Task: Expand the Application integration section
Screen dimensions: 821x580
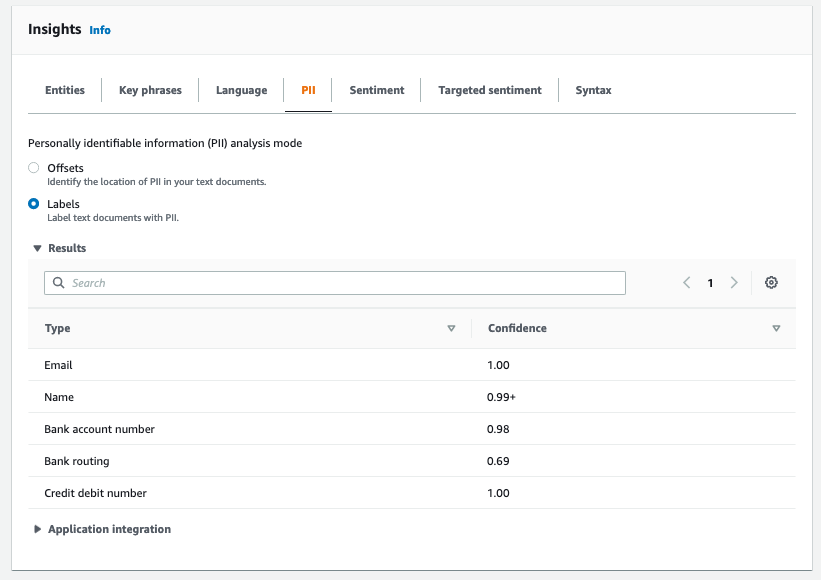Action: (38, 529)
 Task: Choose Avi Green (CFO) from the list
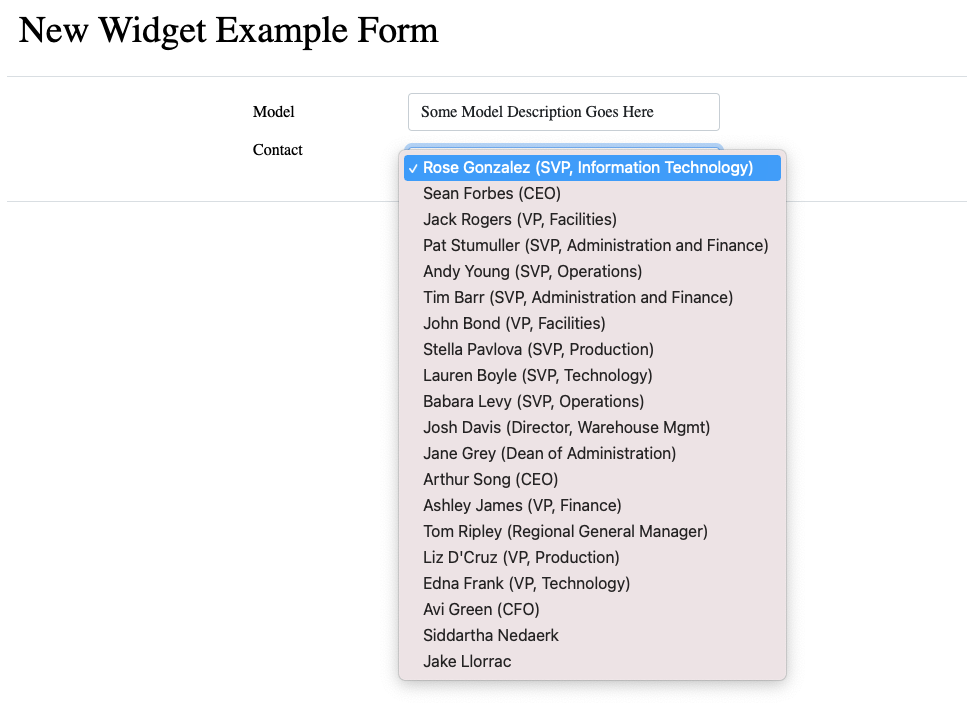[481, 609]
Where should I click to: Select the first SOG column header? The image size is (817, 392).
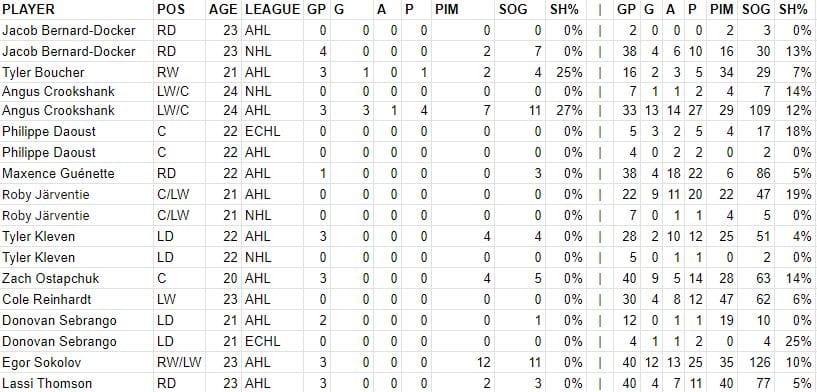[519, 9]
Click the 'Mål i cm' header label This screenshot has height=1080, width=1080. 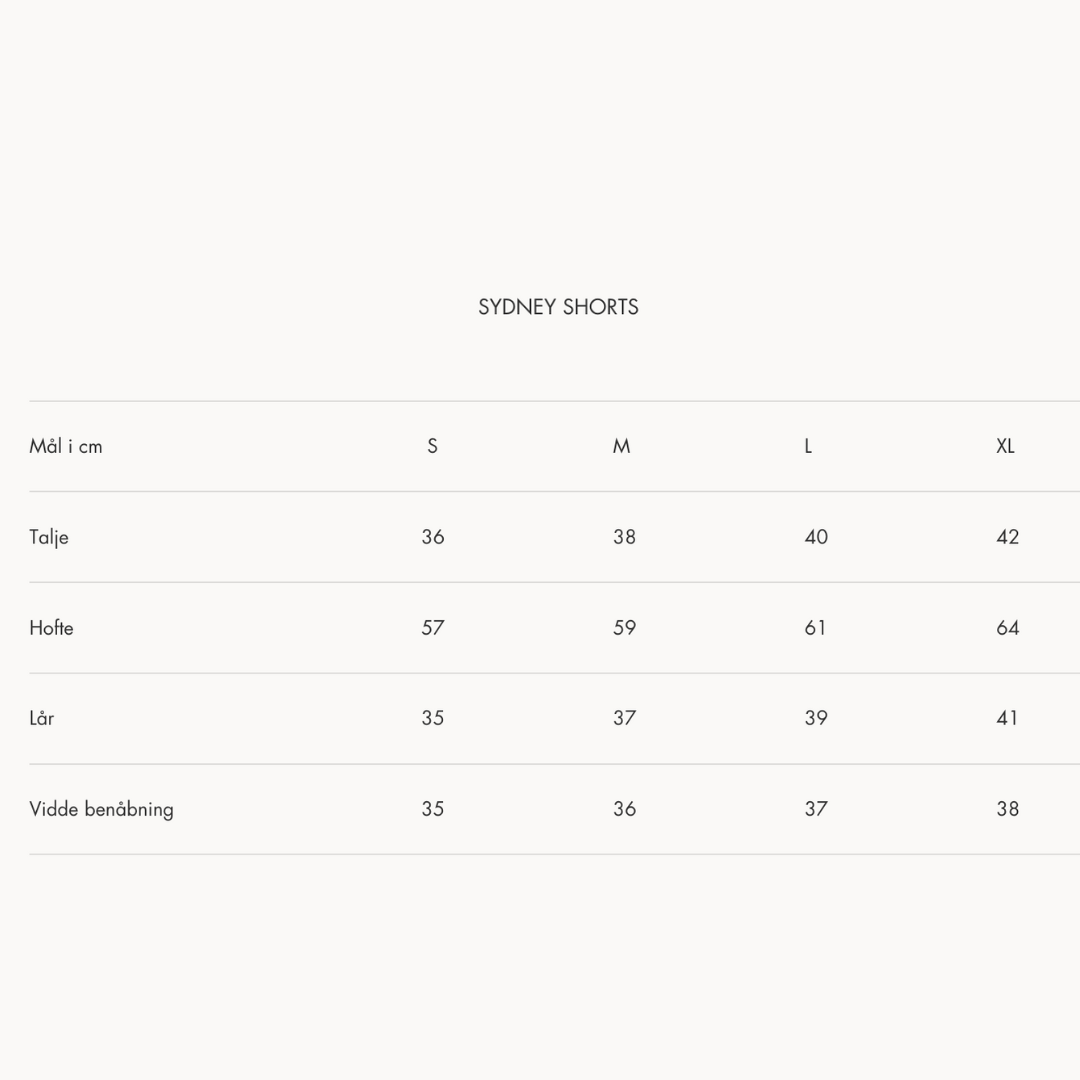[x=66, y=446]
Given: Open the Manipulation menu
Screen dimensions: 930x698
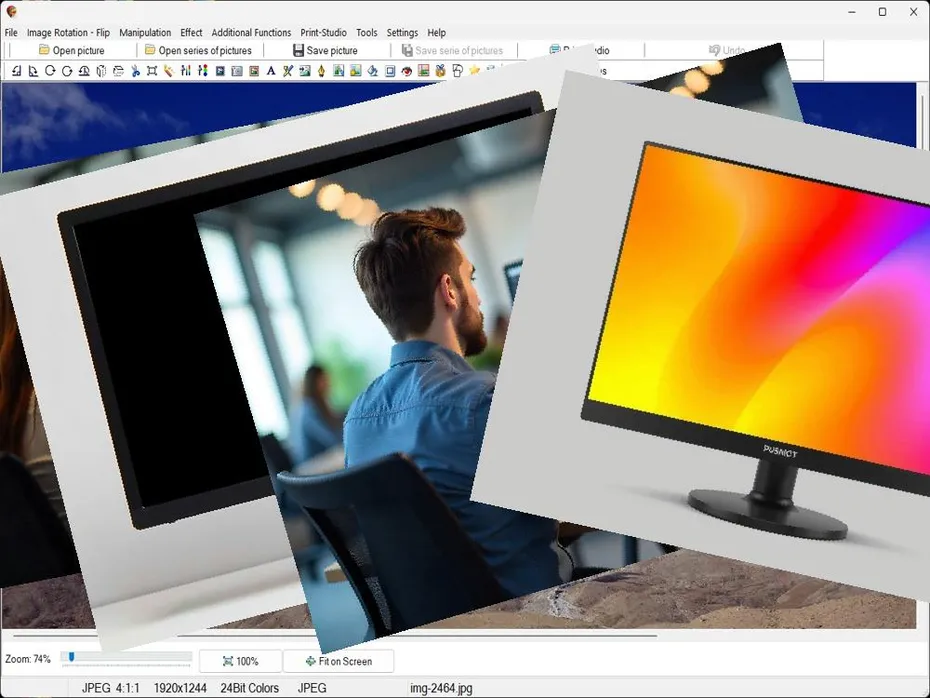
+--
### TASK DESCRIPTION
Each line from the one containing "Given: Open the Manipulation menu" down to the final line of the records above must be reproduced exactly; no pictures go into the copy.

### RESPONSE TO THE TASK
Given: Open the Manipulation menu
Screen dimensions: 930x698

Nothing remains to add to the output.